In Change Management, People Skills

What's your story? The power of storytelling in the change management certificationThe profound power of storytelling is never greater than when people are experiencing times of the greatest change and adversity, such as during war or rapid industrial and social upheaval. With things happening quickly around them, people often reach into the collective past for a kind of security that can inspire and help inform future decision making and difficult choices.

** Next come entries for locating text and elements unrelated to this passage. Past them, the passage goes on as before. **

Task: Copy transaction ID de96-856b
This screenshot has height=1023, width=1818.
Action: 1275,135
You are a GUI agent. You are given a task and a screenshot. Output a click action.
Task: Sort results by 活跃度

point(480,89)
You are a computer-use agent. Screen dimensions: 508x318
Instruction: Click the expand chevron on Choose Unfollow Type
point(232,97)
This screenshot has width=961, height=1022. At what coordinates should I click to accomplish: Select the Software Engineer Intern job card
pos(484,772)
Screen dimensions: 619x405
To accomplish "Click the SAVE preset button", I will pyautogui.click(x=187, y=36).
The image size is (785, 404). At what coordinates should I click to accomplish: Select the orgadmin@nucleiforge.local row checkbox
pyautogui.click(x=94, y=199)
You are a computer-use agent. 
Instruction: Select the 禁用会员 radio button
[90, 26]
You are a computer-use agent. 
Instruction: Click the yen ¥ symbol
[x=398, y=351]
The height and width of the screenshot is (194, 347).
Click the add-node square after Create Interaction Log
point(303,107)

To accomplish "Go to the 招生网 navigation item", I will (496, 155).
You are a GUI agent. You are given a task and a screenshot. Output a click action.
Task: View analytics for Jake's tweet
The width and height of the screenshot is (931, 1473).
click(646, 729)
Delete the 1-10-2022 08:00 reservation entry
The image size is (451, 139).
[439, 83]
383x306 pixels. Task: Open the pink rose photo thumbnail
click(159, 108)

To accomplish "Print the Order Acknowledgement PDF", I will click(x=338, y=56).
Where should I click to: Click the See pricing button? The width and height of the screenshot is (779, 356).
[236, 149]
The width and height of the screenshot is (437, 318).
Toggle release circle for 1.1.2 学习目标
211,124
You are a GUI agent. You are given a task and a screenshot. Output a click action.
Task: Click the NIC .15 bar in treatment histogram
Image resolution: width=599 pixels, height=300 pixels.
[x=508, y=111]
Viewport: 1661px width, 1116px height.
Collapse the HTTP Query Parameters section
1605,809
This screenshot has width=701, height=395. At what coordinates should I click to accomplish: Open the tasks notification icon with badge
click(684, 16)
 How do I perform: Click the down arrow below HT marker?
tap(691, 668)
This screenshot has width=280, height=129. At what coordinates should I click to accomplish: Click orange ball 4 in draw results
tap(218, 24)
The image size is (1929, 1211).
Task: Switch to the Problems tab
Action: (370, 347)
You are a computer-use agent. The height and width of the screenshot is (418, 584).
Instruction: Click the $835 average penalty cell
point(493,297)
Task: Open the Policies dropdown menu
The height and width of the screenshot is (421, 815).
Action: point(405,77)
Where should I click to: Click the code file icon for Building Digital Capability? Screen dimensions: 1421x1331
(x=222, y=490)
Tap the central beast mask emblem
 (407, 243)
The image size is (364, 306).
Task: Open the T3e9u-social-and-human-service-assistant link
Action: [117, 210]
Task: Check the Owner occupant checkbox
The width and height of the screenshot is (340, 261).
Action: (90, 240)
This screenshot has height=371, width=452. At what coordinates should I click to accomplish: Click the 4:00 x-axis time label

A long long time ago we became neurologically hard-wired as storytellers and, as importantly, story listeners. Cave paintings, aboriginal dreamtime stories and (before the written word) spoken storytelling, are very effective ways of transferring our stored collective wisdom. Storytelling is (according to Reynolds Price – and maybe don’t cite this to a loved one!) more important as a human need than love or shelter, and second only to nourishment!

Illustrative and easily memorable with distilled universal truths, ethics, values and norms, we can adapt stories when retelling them. More than other means of communication, they can bridge cultural, linguistic and age differences and can convey more context. Stories can equip a society to better face challenges and change, reinforcing its identity and linking quite separate elements to a single “spine”.

A well picked story can provide perspective for innovative problem solving, providing an empathetic and transformative experience, which we can all readily identify with.

No surprise then at the growing importance for management in being able to harness the power of storytelling as the powerful key competency educational tool it clearly is – it’s included in the Change Management Certification course too. More effectively connecting and engaging employees to strategy, belief and motivation, it can allow a deeper and better understanding than mere dry facts, interpreting a community’s past to help shape its future values and direction.

In the words of Alexander Mankowsky:

“Only if we understand the past can we move forward to analyse the present and, as the last stage, look into the future.”